Espetáculo consagrado que reúne milhares de turistas e conterrâneos no Marco Zero do Recife ganha nova versão. Em um momento de isolamento social vivido no mundo inteiro, o Baile do Menino Deus convida os brasileiros para “abrirem suas portas” para a chegada do “Menino Divino”. Este ano, o Baile natalino que faz uma leitura irreverente do nascimento de Jesus Cristo, vai chegar nas casas dos brasileiros entre os dias 23, 24 e 25 de dezembro, através de um telefilme. A produção vai ser assinada por Tuca Siqueira e Pedro Sotero.

O longa inédito da grande ópera popular nordestina, que se orienta nas tradições de festas e representações teatrais do ciclo natalino, incorporadas às mais diversas culturas do Brasil, começa a ser gravado a partir desta quinta-feira (12). Contando com direção geral de Tuca Siqueira (Amores de Chumbo e Fashion Girl) e direção de fotografia de Pedro Sotero (premiado em Cannes com o filme Bacurau), a novidade promete agradar os fãs do espetáculo.

>> O filme

A proposta do telefilme é encenar a apresentação da mesma forma que ela é todos os anos no Marco Zero, usando a linguagem do cinema mas sem perder nenhuma característica própria da montagem. “Assisti o Baile pela primeira vez no ano passado. Me emocionou muito pela ousadia e coragem política de se apresentar uma Maria negra e um José rastafari. Tudo isso me dá muito mais orgulho de ter recebido o convite para dirigir o espetáculo. Foi um presente pra mim e será uma grande surpresa para o público”, conta Tuca.

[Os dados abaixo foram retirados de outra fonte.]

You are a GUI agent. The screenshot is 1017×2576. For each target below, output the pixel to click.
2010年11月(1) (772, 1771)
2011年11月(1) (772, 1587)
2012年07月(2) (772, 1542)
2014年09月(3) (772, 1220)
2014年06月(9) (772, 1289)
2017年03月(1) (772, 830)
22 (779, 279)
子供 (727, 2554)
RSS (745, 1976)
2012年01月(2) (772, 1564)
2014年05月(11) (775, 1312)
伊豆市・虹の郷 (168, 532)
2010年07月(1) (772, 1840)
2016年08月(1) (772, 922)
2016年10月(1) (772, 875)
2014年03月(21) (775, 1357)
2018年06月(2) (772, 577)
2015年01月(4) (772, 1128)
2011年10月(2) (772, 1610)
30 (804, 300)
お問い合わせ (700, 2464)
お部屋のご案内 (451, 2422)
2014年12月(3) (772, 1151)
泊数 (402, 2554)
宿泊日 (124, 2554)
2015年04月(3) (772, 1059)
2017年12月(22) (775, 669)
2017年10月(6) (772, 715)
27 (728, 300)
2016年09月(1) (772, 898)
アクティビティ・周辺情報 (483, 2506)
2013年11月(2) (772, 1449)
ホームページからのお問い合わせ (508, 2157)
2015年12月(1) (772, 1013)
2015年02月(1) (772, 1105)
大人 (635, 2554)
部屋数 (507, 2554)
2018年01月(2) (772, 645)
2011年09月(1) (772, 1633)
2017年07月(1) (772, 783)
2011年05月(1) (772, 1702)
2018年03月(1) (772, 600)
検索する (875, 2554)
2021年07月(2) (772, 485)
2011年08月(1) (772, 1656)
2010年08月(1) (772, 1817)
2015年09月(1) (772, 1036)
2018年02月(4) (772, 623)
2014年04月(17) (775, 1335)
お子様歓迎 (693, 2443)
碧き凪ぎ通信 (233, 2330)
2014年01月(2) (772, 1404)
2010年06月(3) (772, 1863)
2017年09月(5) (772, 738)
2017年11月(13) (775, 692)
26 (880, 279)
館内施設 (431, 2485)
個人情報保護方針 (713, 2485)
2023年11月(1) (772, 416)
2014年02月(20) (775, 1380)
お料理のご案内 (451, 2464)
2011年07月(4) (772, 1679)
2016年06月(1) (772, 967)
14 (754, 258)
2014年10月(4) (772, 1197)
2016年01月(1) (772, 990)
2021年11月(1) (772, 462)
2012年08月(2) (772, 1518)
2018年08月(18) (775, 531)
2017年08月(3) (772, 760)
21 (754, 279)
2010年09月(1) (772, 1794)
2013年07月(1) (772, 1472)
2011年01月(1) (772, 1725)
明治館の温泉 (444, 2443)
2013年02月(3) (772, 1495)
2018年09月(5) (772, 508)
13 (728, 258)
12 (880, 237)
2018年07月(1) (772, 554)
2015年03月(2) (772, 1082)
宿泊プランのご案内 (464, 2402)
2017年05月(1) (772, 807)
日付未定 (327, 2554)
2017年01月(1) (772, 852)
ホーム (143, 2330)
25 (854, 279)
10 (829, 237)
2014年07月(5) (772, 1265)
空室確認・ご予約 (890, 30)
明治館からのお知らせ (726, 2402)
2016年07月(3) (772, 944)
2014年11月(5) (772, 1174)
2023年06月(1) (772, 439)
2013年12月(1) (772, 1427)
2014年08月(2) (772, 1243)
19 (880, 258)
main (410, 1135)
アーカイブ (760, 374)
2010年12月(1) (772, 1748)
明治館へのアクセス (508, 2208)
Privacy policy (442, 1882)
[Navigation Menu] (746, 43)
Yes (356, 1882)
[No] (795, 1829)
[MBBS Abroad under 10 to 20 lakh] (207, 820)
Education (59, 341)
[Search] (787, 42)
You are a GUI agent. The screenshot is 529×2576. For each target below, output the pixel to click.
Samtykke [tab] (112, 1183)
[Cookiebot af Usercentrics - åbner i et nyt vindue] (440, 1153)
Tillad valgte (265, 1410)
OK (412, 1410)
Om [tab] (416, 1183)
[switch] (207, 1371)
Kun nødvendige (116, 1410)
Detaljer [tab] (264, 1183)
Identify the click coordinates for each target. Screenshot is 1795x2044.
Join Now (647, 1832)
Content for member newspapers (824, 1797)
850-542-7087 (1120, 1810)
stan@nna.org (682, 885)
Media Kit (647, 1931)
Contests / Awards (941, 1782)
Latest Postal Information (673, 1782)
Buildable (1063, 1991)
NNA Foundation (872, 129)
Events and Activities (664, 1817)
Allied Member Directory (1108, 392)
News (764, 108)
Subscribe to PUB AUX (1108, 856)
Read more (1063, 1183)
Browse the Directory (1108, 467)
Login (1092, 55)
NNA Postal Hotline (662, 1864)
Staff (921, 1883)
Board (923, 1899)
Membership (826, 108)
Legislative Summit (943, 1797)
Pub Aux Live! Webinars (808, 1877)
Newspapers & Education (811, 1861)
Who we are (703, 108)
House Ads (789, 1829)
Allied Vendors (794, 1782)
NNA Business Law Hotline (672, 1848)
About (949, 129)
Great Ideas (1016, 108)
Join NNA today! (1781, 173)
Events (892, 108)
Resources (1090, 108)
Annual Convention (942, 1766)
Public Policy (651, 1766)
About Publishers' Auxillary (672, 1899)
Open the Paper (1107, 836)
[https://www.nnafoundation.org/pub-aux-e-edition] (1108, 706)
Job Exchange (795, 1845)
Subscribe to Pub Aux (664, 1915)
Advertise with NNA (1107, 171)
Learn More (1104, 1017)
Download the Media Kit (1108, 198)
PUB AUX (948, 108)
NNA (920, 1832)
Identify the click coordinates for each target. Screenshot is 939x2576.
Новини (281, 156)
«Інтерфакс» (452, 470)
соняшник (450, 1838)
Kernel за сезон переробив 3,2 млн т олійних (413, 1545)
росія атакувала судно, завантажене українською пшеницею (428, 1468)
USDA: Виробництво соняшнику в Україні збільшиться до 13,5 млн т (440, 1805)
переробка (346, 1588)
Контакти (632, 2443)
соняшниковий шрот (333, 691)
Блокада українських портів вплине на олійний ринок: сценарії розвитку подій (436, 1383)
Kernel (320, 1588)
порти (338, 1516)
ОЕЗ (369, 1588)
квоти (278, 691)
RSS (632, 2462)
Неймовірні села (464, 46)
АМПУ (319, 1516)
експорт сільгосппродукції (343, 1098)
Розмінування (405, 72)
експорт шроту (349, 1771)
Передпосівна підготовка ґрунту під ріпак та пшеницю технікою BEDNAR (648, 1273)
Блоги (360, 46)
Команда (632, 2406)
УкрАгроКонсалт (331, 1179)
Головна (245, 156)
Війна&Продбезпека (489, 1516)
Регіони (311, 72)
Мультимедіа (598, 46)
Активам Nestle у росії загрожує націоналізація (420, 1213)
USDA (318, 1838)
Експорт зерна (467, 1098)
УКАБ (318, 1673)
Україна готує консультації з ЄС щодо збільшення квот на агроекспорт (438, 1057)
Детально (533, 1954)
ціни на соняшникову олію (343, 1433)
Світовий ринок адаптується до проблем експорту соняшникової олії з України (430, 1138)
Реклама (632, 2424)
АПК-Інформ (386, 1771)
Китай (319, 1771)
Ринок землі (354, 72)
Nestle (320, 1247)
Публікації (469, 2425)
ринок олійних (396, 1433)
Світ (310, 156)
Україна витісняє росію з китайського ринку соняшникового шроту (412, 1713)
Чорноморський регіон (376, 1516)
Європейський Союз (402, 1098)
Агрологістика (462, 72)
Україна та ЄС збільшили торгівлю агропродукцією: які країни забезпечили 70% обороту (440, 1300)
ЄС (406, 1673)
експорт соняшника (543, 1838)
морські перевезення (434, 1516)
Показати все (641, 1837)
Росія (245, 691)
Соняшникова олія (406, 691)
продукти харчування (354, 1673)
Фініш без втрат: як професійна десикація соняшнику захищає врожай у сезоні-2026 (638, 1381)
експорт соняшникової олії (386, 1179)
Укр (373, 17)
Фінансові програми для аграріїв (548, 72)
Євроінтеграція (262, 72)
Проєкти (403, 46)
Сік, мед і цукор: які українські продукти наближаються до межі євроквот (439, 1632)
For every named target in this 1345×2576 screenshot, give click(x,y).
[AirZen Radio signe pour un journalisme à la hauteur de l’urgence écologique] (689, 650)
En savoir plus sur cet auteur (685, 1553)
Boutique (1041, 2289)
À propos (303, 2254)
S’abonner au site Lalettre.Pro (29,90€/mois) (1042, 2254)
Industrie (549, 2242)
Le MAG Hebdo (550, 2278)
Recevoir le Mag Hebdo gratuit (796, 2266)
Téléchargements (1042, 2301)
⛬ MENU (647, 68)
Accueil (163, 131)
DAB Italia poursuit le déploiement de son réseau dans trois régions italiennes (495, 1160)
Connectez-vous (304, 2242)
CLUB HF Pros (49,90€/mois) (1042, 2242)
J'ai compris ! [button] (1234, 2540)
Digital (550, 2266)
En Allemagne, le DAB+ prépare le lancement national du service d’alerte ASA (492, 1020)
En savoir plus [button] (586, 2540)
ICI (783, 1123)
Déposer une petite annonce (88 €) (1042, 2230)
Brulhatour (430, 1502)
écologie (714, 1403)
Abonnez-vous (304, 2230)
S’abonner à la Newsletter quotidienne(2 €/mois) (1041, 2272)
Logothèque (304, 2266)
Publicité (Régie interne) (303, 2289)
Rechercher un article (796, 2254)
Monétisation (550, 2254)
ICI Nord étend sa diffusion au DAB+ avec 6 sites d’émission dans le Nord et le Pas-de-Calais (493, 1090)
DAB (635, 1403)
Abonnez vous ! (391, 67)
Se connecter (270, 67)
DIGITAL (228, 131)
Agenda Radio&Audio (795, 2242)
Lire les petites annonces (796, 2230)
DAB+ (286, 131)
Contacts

Diretor de fotografia desde 2006 no Recife, lugar onde desenvolveu uma consistente filmografia de curtas e longas-metragens, Pedro Sotero fotografou filmes que incluem três seleções oficiais no festival Cannes, à exemplo de  “Aquarius”“Bacurau” e “O Som ao Redor”. Em 2018 ganhou o prêmio de melhor fotografia no SSIFF, com longa argentino “Rojo” e em 2019,  trabalhou na pesquisa, roteiro e fotografia do filme instalação SWINGUERRA, obra selecionada pra representar o Brasil na Bienal de Veneza e finalista do prêmio ABC 2020.

A diretora de produção Carla Valença e Ronaldo Correia de Brito, criador e roteirista do Baile, oficializaram a ideia de transformar o espetáculo em filme, no mês de agosto. “Estremecemos só em pensar, mas partimos para o desafio de realizar três produções, dentro de uma mesma e gigante produção, que é a do Baile”, para não deixar o público sem o espetáculo”, comenta Ronaldo.